PAUL SMITHS, N.Y.–It took Kelsey Galer four weeks at a weight-loss camp to lose 9 pounds. It took her dad just three days to start acting like a “dork.” “He wears his pedometer around all the time,” said Galer. “He&rsqu
PAUL SMITHS, N.Y.–It took Kelsey Galer four weeks at a weight-loss camp to lose 9 pounds. It took her dad just three days to start acting like a “dork.”
“He wears his pedometer around all the time,” said Galer. “He’s just really into it with the family workshop he went to.”
Her weight-loss camp and others are inviting mom, dad and siblings to share the camp experience so they can help campers stay motivated when they return home where unhealthy temptations and habits lurk.

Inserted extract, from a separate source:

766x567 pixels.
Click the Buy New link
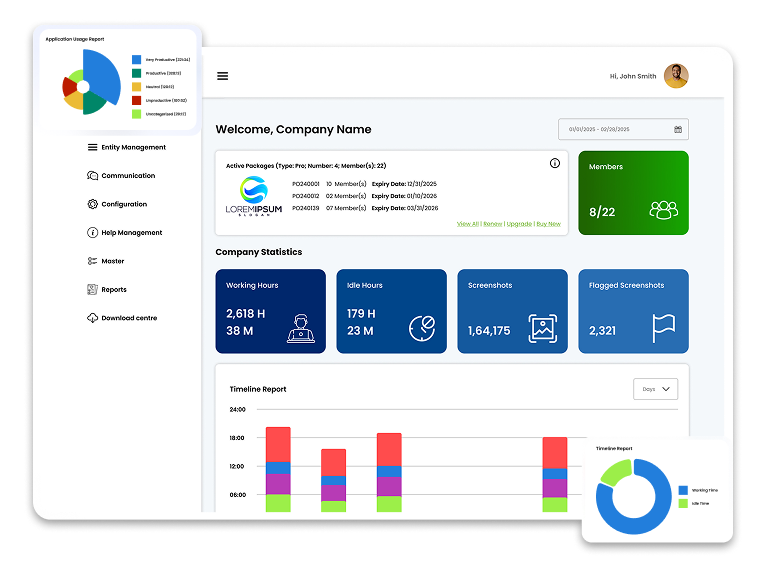[x=548, y=224]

For her father, Michael Galer, and 16-year-old sister, Kyla, that meant a three-day family workshop at the end of Kelsey’s stay at Wellspring Camp for young women in New York’s Adirondack Mountains.
They got an induction into the 18-year-old’s new, healthier lifestyle. Her father found himself doing aerobics and using a stability ball for yoga during the family session. Her sister cheered as Kelsey climbed to the top of a towering pine tree and flew down a zip line.
Back home in Canton, Mass., the whole family has been reaping the benefits: her father lost 8 pounds, and now Kyla joins her at the gym. Within days, they were planning healthier grocery lists.
Wellspring is one of several weight-loss camps that add some family participation to the standard menu of exercise and healthy diets. Wellspring’s camp in Pinehurst, N.C., and the Pritikin program in Aventura, Fla., offer programs that include family members for the entire camp session.
But all that attention comes at a price: Roughly $5,000 to $9,000, depending on the camp and length of stay.
At the Adirondack camp, visiting family members join campers in the mornings for a long walk and at every meal. The rest of the time, parents attend classes on cooking, exercise and how to shop for healthy food. Siblings can tag along with campers to watch the daily activities.
“That had a big impression on her,” Kelsey Galer said of her sister’s visit to camp. “She just got a taste of my new lifestyle. We had spent a lot of time together (before camp), but it was never time like that—being active and eating healthy.”
The results of a three-year Wellspring survey of campers suggests that family support is beneficial, according to Daniel Kirschenbaum, Wellspring clinical director. The campers who reported having strong family support or used the post-camp program did better at maintaining or continuing to lose weight than those without strong support.
At the Wellspring camp in Pinehurst, N.C., about 60 miles southwest of Raleigh, parents join children between the ages of 5 and 14 for sessions that include sports, personal training and a spa.
Therapy is part of both programs to help people understand why they overeat and how to manage stress. Parents learn how to motivate their children to be healthy instead of discouraging them or emphasizing bad body image.
Dr. Chris Bolling, who heads the weight loss program at Cincinnati Children’s Hospital Medical Center, said fat is a family affair.
“You have to model good behavior,” he said. “We know this for all sorts of behavior in kids. You don’t tell kids to do one thing and then do something else. Kids, very quickly, pick up on it when their parents aren’t practicing what they’re preaching.”
The Pritikin Program near Miami offers a family camp that promotes exercise and a diet emphasizing fruits, vegetables, whole grains, seafood, nonfat dairy foods and limited lean meat. Children also take cooking classes and go on field trips to learn about things like finding healthy options at the mall.
Priscilla Marquard has taken her triplets—2-year-olds Caroline, Alex and Audrey—to the Pritikin family camp each summer for the past three years. The girls have always been a healthy weight, but she saw it as an opportunity to reinforce healthy habits as a family.
“You can really put them in a room full of unhealthy food, somehow they’re going to find a way to eat healthy,” said Marquard, of Orlando, Fla.
Her daughter Audrey concurs: “I loved Oreos, and now I can’t even look at that stuff.”
Kelsey Galer had tried to lose weight before by exercising but without much success.
The 5-foot teenager started camp at 170 pounds and lost about 9 pounds in a month. About three weeks after leaving camp, she had dropped 12 more pounds. She has followed up with the camp, logging her food intake, exercise and weight online.